In a purely functional sense take cannot operate on the list in place - consider

a::b::c::d::[]

if we want only the first 2 elements, we need to at the very least modify b so that we get

a::b::[]

Since b was modified, you will also need to modify a so that it points to the new modified b. As a result of this, it is impossible to implement take in place on a list, which explains why it is missing from the List module.

If you are really worried about performance, profile first, and then consider switching to a different data type. You may be better off using the .Net System.Collections.Generic.List<_> which has many of the same methods as List and Array - http://research.microsoft.com/en-us/um/cambridge/projects/fsharp/manual/fsharp.powerpack/microsoft.fsharp.collections.resizearray.html


You may fully understand performance impact of conversions Seq -> List and List -> Seq by inspecting correspondent conversion implementations:

// List.ofSeq
let ofSeq source = Seq.toList source
// List.toSeq
let toSeq list = Seq.ofList list
// Seq.ofList
let ofList (source : 'T list) = 
        (source :> seq<'T>)
// Seq.toList
let toList (source : seq<'T>) = 
        checkNonNull "source" source
        match source with 
        | :? ('T list) as res -> res
        | :? ('T[]) as res -> List.ofArray res
        | _ -> 
            use e = source.GetEnumerator()
            let mutable res = [] 
            while e.MoveNext() do
                res <- e.Current :: res
            List.rev res

Conversions themself are relatively light on performance when compared with actual operations on collections. Running the following snippet that converts a List of 1 million members to seq and then back to another List on my old Core 2 Duo 2.4Ghz notebook

open System.Diagnostics

let tls = Stopwatch()
let l = [1..1000000]
tls.Start()
let s = List.toSeq l
//Seq.length s |> ignore
//Seq.length s |> ignore
tls.Stop()
printfn "List<int> of 1000000 -> Seq: %d ticks" tls.ElapsedTicks 

let tsl = Stopwatch()
tsl.Start()
let l' = Seq.toList s
//l'.Length |> ignore
//l'.Length |> ignore
tsl.Stop()
printfn "Seq<int> of 1000000 -> List: %d ticks" tsl.ElapsedTicks

shows blasting 42 and 8 ticks correspondently. If we uncomment first respective lines with length counters execution will take 18695 and 12952 ticks. After uncommenting second respective lines with length counters execution duration is showing 38377 and 25404 ticks, which indicates that laziness is unrelated to observed fenomena.
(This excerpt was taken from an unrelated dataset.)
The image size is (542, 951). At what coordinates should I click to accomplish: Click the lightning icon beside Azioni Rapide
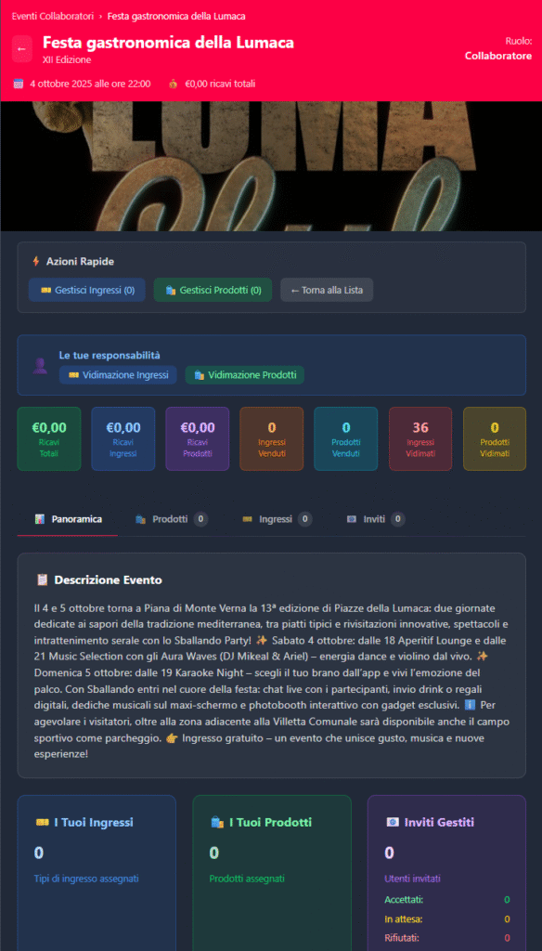coord(36,261)
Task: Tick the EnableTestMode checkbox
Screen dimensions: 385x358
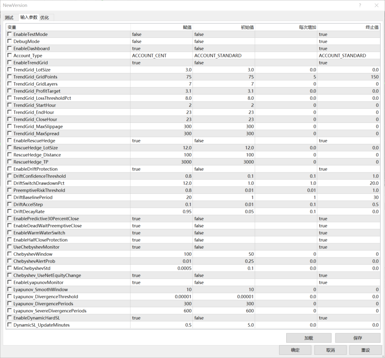Action: click(x=10, y=34)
It seems that overhead of conversions between Seq and List types may be negligible compared to Collections operations execution per se.


List to Seq is nothing but creating a iterator (in .net world a Enumerable) on the List, so basically it is not a operation which will cause much of a performance issue (it just create a state machine which hold the state about which is the current element in the list that need to be 'yield' and the increment it as more elements are requested). On the other hand converting a Seq (which will have some underlying collection from which it produces values) to a List is conceptually same as iterating a list and creating a new list from it so it may be a time and memory consuming process in case the list is long enough.

As far as usage of these operator goes one possible approach would be to group all your sequence operator together (same as linq queries where your sort of create a pipeline through which the collection elements gets processed one by one) and then in the end if you need you can create the list from resulting Seq as the list is created at the end of all the filtering, mapping, take etc work on seq and when the final data is ready you convert it to List. Creating intermediate lists will not work out well and will cause performance issues.